Quilter sets aside £20m to buy advice firms this year

 Quilter sets aside £20m to buy advice firms this year

Quilter has a budget of £20m to spend on buying and growing advice firms in the coming year, according to chief finance officer Tim Tookey.

Mr Tookey was commenting after the company, previously known as Old Mutual Wealth, released its maiden set of results as a public company in which it revealed profits of £110m for the six months to the end of June.

In the results statement the company said it continues to see the acquisition of advice firms as a source of future growth.

Article continues after advert

Mr Tookey said cash continues to be invested in the adviser school and the recruitment of advisers, but £20m has been set aside "per annum for the acquisition of advice capacity, the vast majority of which is capital cost".
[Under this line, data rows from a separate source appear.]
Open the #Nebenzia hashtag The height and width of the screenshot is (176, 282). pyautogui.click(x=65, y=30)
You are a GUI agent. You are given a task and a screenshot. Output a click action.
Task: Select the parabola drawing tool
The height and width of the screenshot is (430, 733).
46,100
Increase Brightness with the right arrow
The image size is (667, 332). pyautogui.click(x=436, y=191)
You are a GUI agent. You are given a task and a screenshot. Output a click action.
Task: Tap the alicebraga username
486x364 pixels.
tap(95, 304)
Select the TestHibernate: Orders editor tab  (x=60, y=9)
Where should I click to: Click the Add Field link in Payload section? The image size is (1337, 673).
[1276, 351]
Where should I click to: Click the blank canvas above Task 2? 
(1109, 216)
Old Mutual Wealth Private Client Advisers, now part of Quilter, bought nine advice firms in the past twelve months and Mr Tookey said there remained "plenty of capacity in the market" for expansion.
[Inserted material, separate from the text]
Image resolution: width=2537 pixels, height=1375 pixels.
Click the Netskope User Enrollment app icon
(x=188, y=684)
He added the company’s commitment to pay between 40 and 60 per cent of post-tax profits every year in dividends would not diminish the company's capacity to grow and to complete the upgrade of the company’s platform, which is due to be completed by the end of this year or early next.

Mr Tookey revealed both he and Quilter chief executive Paul Feeney were on the steering committee charged with delivering the technology upgrade on time and on budget.

He said: "Financially we are in a position where I have the money to complete projects and to distribute to shareholders."

Mr Tookey added: "We are currently in the programme of testing the new platform, clearing out bugs, and are well into the integration of thousands of test scripts. And the great thing is we are doing this at exactly the timeframe we said we would be doing this.

"We have people working with us who have worked on previous replatformings, and the learnings we have from that is helping to reduce the amount of unknowns there are in a platform such as this. We have also learned a lot from the previous contract we had, which was mutually ended in 2017."

In April 2017 the company terminated the contract of IFDS to carry out this work, and switched to FNZ in a bid to cut the cost of the replatforming process.

Quilter is planning a phased migration from the old platform to the new one, to make sure advisers and customers are "well supported" through the transition.

The company’s Old Mutual Wealth Platform will rebrand as Quilter Wealth Solutions in due course, as the whole business gradually rebrands.